Namco’s patent expired ten years later, but by that time loading screens were less problematic in games, and now PCs and home consoles with SSDs have effectively eliminated them. The patent impacted gaming during the era where loading screen mini-games could have been of the most value, giving one company a unique selling point, but damaging the medium of gaming at large. Namco made loading screens a tedious experience for an entire gaming generation, and WB Games has choked the creative potential other developers could bring out of the Nemesis System. The myriad patents Nintendo has filed similarly go beyond protecting the integrity of Tears of the Kingdom.

The Zelda TOTK Patents Harm The Future Of Gaming

Zelda Tears Of The Kingdom Is Going To Ruin Hundreds Of Other Game - An image of a patent from TotK where firing an arrow triggers an ally's lightning attack

The way Tears of the Kingdom incorporated on-the-fly crafting mechanics and physics-based puzzles into the traditional Zelda adventure formula helped make it feel like more than a simple Breath of the Wild expansion. Forward-thinking players were likely already looking beyond TOTK, eager to see more games provide the same degree of player freedom and open-ended problem-solving potential. Games that inspire the industry at large are well remembered as landmark titles, and many of those have come from Nintendo over the years.

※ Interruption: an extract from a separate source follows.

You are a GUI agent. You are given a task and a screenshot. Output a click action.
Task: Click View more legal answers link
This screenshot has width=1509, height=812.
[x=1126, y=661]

Attempting to patent and control those innovations turns a game that could have had a remarkable legacy into a dead-end street.

The unfortunate reality is that few companies in the gaming industry seemingly think about the future of the medium any more than they do its past, as evidenced by the deplorable state of game preservation due to industry efforts to block it. Patenting critical elements of a game’s design may please stockholders, and add to a company’s bottom line, but the entire medium of video games pays the price for such actions, along with consumers who will never see the creations that a more open development culture could have shepherded. Even if the patents are not properly enforceable, the threat of litigation will likely scare off many developers from even trying.

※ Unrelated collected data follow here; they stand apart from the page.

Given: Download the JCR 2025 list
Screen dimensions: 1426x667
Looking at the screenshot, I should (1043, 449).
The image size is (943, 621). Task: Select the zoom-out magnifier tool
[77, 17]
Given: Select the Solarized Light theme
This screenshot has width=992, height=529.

The idea of formative games restricting their noteworthy innovations to a single publisher should be truly unsettling for gaming fans. The notion of Harvest Moon as the patented sole farming sim would have inhibited the creation of Stardew Valley, patenting Splinter Cell’s over the shoulder aiming could have voided Resident Evil 4, and innumerable similar examples exist in gaming history. While The Legend of Zelda: Tears of the Kingdom has already been overshadowed by 2023’s other major releases, like Final Fantasy 16 and Baldur’s Gate 3, the game’s overzealous patents could leave a cloud over gaming long after it has been forgotten.